GAZA, (Reuters) – Palestinian Prime Minister and senior Hamas leader Ismail Haniyeh on Thursday rejected a decision by President Mahmoud Abbas to assume security control over the Gaza Strip’s border crossings.
Abbas’s overnight move underscores tensions with Hamas in the wake of the Islamic militant group’s crushing win against the president’s long-dominant Fatah in January elections.
Officials close to Abbas, also known as Abu Mazen, said he had come under pressure from the European Union, which threatened to withdraw its monitors from the key Rafah crossing between Gaza and Egypt in response to Hamas’s rise to power.
“The government does not accept the creation of parallel bodies that may take away its authority,” Haniyeh told Reuters at his house in the impoverished Beach refugee camp in Gaza City, adding he would meet Abbas later on Thursday.
“This is an elected government, not an appointed one. Brother Abu Mazen confirmed to me more than once that he will not touch the authority of the current government,” he added, sitting behind a picture of Hamas founder Sheikh Ahmed Yassin, whom Israel assassinated in March 2004.
Abbas’s office issued a presidential decree late on Wednesday taking over the Gaza crossings.
Analysts said the move could spark a political crisis, something some see as inevitable because of the clashing political agendas of the two sides.
Hamas seeks Israel’s destruction while Abbas and Fatah want a negotiated two-state solution to end conflict.
“There is a fear we may have two governments, justified by the challenge that whenever Israel threatens to block something we transfer it into the president’s Authority,” said Palestinian political analyst Talal Awkal.
Adding to the tensions, Haniyeh’s cabinet took a decision on Wednesday to freeze administrative appointments made by the previous Fatah-dominated government.
Awkal said he expected more such decisions from Abbas. He believed Abbas’s decision stemmed from fears Israel could block the crossings, which could “cause a humanitarian and economic catastrophe in Gaza”.

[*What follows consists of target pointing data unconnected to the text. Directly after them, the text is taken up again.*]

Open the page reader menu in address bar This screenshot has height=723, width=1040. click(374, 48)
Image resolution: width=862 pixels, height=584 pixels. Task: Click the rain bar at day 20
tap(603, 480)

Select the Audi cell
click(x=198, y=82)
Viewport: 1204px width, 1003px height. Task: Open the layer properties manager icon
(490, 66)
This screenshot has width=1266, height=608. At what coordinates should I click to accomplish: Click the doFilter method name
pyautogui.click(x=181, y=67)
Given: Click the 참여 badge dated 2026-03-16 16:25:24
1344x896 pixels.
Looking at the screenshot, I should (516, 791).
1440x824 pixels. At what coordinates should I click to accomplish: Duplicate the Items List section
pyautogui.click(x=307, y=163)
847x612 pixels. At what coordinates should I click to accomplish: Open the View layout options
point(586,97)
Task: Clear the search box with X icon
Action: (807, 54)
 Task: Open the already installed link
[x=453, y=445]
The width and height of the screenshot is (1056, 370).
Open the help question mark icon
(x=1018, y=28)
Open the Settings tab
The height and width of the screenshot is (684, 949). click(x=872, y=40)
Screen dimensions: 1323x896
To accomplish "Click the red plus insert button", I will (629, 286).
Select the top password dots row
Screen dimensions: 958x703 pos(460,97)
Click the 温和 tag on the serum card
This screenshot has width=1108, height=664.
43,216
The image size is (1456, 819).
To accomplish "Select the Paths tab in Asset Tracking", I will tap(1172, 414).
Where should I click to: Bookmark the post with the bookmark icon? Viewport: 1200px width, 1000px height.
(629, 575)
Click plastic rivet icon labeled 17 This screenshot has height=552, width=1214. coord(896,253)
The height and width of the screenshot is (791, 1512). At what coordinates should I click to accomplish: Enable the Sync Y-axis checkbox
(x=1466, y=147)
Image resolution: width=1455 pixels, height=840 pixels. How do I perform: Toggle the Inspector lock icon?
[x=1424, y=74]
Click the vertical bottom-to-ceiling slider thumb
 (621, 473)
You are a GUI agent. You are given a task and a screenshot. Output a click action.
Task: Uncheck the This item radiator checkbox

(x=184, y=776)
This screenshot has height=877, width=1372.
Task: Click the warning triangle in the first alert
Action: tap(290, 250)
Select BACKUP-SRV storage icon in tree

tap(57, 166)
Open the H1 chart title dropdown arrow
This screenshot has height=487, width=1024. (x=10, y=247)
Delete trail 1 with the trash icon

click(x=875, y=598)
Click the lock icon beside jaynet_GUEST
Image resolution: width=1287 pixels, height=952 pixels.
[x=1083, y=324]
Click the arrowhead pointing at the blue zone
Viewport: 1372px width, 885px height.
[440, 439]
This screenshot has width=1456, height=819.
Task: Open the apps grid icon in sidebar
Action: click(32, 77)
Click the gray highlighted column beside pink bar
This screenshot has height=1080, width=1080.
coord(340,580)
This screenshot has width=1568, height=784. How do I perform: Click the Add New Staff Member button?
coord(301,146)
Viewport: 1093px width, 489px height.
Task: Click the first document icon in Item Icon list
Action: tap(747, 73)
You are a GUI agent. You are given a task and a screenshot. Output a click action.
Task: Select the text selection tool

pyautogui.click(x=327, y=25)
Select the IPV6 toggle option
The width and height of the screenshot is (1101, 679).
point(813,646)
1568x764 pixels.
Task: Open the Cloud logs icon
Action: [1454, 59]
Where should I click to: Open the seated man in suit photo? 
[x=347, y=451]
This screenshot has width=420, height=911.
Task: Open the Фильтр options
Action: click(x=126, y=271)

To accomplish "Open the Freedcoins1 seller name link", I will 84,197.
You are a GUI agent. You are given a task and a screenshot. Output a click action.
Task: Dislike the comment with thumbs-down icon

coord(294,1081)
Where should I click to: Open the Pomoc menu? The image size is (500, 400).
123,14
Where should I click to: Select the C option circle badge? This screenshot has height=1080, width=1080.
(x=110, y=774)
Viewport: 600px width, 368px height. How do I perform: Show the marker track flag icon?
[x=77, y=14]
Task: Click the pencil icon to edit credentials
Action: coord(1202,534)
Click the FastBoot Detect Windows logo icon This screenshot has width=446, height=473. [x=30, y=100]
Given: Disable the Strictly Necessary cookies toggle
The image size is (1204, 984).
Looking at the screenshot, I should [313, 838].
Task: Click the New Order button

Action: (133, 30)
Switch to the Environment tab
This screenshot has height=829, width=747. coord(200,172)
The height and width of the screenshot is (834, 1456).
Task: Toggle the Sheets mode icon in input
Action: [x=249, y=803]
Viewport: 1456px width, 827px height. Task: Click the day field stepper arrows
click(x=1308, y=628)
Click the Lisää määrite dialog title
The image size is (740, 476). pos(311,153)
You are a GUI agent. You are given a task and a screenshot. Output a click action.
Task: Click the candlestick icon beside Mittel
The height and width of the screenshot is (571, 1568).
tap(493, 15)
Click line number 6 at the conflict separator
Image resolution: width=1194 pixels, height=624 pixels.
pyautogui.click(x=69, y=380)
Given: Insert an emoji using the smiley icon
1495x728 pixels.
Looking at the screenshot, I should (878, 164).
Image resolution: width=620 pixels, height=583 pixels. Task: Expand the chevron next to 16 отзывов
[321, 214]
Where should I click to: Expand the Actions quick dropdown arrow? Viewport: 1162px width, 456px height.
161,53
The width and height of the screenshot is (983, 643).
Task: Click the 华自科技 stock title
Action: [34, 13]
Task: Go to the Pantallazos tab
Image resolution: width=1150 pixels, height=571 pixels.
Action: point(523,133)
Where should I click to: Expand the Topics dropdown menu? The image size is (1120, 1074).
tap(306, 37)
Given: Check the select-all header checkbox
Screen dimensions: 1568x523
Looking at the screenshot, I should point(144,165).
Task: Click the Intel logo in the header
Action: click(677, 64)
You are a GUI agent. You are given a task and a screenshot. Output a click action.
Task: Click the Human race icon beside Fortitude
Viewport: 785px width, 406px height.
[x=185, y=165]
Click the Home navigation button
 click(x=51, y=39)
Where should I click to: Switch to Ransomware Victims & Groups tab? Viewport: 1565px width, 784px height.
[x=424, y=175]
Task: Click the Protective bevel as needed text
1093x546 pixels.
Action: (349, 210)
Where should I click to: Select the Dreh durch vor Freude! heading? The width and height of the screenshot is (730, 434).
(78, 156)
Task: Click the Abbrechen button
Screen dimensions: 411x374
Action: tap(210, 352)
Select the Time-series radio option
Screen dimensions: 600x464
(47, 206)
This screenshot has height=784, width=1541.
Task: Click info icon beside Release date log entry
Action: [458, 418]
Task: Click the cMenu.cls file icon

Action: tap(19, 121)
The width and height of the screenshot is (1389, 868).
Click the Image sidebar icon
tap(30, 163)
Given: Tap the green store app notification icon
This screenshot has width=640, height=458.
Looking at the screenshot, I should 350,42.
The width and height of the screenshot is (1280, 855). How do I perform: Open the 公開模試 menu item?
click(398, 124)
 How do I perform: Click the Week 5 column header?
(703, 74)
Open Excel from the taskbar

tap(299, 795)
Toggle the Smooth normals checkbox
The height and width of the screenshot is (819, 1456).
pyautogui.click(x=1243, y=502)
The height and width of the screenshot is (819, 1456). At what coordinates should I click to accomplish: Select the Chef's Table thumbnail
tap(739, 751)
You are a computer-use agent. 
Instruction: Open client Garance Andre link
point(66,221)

Citing security concerns and threats of attacks, Israel has repeatedly closed the Karni commercial crossing into Gaza — a lifeline for Palestinians in the strip, from which the Jewish state withdrew last year after 38 years of occupation.
Israel continues to control major crossings in the West Bank, another territory captured in the 1967 Middle East war and where Palestinians seek statehood.
Haniyeh said he would discuss control of the crossings and also disputes over who is responsible for the Palestinian security forces with Abbas in their Thursday meeting.
The outgoing interior minister, from Fatah, said last week that his successor, Hamas loyalist Saeed Seyam, had no authority over larger security agencies.
Chairing the new government’s first cabinet meeting on Wednesday, Haniyeh said he had inherited an empty treasury.
“There is no food,” said 80-year-old Umm Mohammad, a mother of 10, living near Haniyeh’s house.
Palestinian Finance Minister Omar Abdel-Razeq said on Wednesday the government expected to get $80 million from Saudi Arabia, Kuwait and the United Arab Emirates to help pay March salaries for government employees that are already overdue.
But it was unclear when the funds would arrive.
“I urge the Arab and Islamic worlds to stand beside our people in the face of the siege imposed on us, which aims to bring the people and the government to their knees,” Haniyeh said.
Unemployed fisherman Fathi Asseidi, 55, said he was uncertain about the future.
“We hope the Hamas government will make our lives better but because of Hamas, Israel will make us suffer more,” he said.